Critics’ Picks

Kara Walker, The Welcoming Committee, 2018, gouache on paper, 22 x 30''.

Kara Walker, The Welcoming Committee, 2018, gouache on paper, 22 x 30''.


Kara Walker

Kunstmuseum Basel
St. Alban-Graben 16 & 20
June 5–September 26, 2021

Kara Walker reveals her archive for the first time in an exhibition at Kunstmuseum Basel, presenting a trove of works on paper that wrestle with representation in drawing and the written word. This accumulation of manifold narrative strategies—from storyboards to word webs, dream diaries to cartoons—lays bare the material process, and psychological processing, behind Walker’s silhouettes and monuments, excavating the inner workings of Walker’s mind and the annals of an abject American history. In The Welcoming Committee, 2018, a work alluding to the snatching, routine in the eighteenth and nineteenth centuries, of recently buried Black bodies from graves for medical research, the hooded figure of Trayvon Martin stands with arms outstretched, as if trying to reach the autopsy table around which a group of ghostly white doctors gather. The gouache-and-graphite scene on light-brown paper grows more nightmarish still: A decapitated skeleton has taken the place of the cadaver, the composition a spectral reimagining of Rembrandt’s Anatomy Lesson of Dr. Nicolaes Tulp, 1875, rendered with the gestural drama of Delacroix or Gericault.
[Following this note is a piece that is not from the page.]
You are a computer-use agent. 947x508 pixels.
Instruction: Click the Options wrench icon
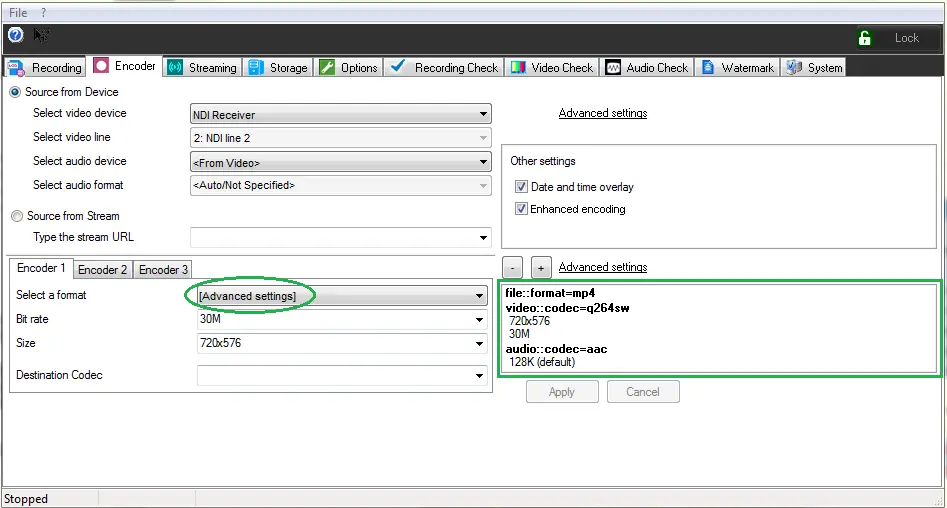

The show is an emphatic reminder that Walker is a drawer, having long abandoned oil painting as something built and burdened by white male tradition and thus unsuited to her own subjectivity and subject matter. Many works are annotated with Walker’s thoughts on the drawing medium and the kinds of generative friction it produces. Like her other forms of mark-making, these notes seem at once scrutinizing and improvised: In pencil atop a sheet washed in muddy red paint, she jots, “Perpetrator inflicts will on paper too receptive—or? Is it the gimp? Paper should stand up and fight back.” The exhibition’s title, “A Black Hole Is Everything a Star Longs to Be,” was lifted from lines Walker wrote years ago and conjures the engulfing force at the core of her oeuvre: Imagine the vast array of works exhibited here, both contained within and obliterated by her opaque, iconic silhouettes.